Others form ideas about you.  These ideas are based on attributes you exude.  What do you look like in dress and physical appearance?  What types of information do you convey verbally and with gesturing?  What are people saying about you?  Are you trustworthy? Are you charismatic?  It is these questions – not an evaluation of the benefits you offer – that will lead people to construct your personal brand and ultimately want to do business with you.

You can always see the people with charismatic personal brands stand out in popular culture.  Steve Jobs, the energetic pitchman and CEO of Apple Inc., has immediately recognizable personal brand qualities: black shirt, circular glasses, intellectually stimulating conversation, powerful speeches, and self-assuredness.  In addition, hard to quantify things like success, style, innovation and creativity are what many observers associate with the name Steve Jobs.

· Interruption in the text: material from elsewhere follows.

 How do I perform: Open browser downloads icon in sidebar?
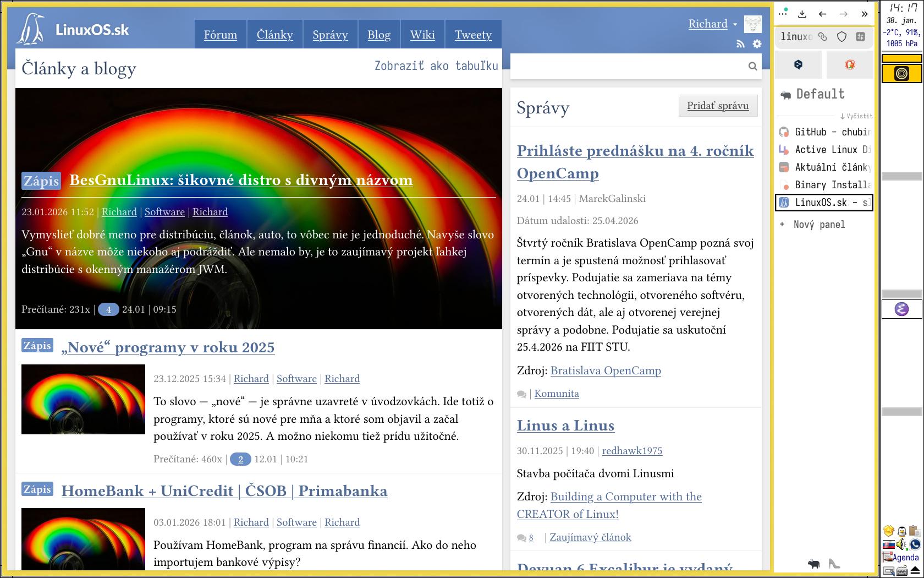coord(802,14)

Although Fortune noted Steve Jobs “is considered one of Silicon Valley’s leading egomaniacs,” many tech fanboys and consumers have translated his larger-than-life persona into trust and dedication to the products his company creates.  It is no wonder than that the company’s stock took a hit after his health problems were made public, or that there is tremendous buzz around his possible appearance at the Apple event tomorrow.  Here is a recent comment from Piper Jaffray analyst Gene Munster:

“We expect CEO, Steve Jobs, to announce a new iPod lineup featuring cameras in re-designed iPod nanos, iPod touches, and the iPod classic. We believe investors will view the new products as a non-event, as iPod growth slows and the segment becomes less of an investable theme. However, we also believe Steve Jobs will present at the event, a first since his health-related leave of absence, which would likely be a slight positive for shares of AAPL and the first public confirmation of Jobs’ health since his return to the company.”

Can your personal brand influence the stock market?  Well, maybe some day.

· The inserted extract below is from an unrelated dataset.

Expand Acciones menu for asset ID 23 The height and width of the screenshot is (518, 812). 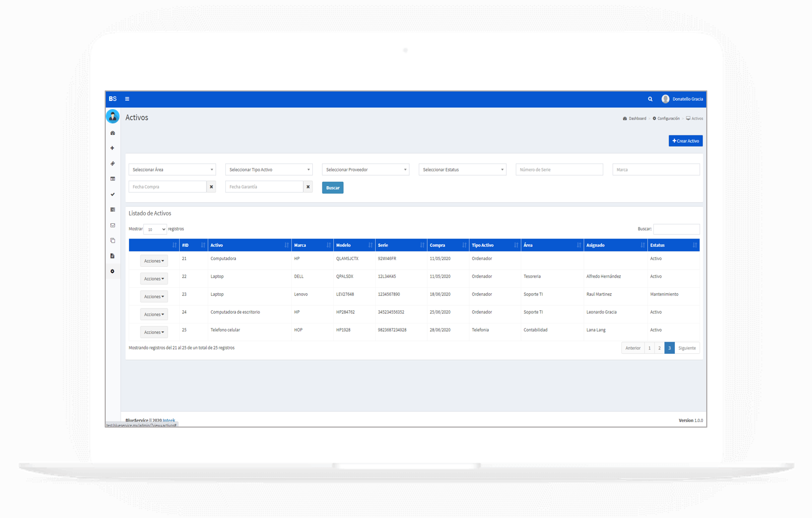pos(154,296)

There are no boring people, only dull personal brands.  If you want to understand how to better influence people’s perception of you, these are the three questions to ask yourself: 1) Who are you?, 2) What do you do?, 3) Why does it matter?  The exercise of answering these questions will lead you to the qualities that differentiate you.

Next, be distinctive.  Consider going against the crowd.  Be open to standing out; most “visionaries” started life as contrarians.  This is an exercise in creativity over logic.

Then, be trustworthy.  I’m not talking about credibility, but rather giving people something that they can come to expect from you with some level of consistency.  Be human.  Allow people to know you make mistakes and you’ll help your personal brand agents form bonds with your personality attributes, thus further enhancing your personal brand value.

Finally, solicit feedback.  Ask people what they think about your persona and messaging.  As your personal brand rises, pay careful attention to the conversation.  In this dialogue you’ll discover just who makes your personal brand.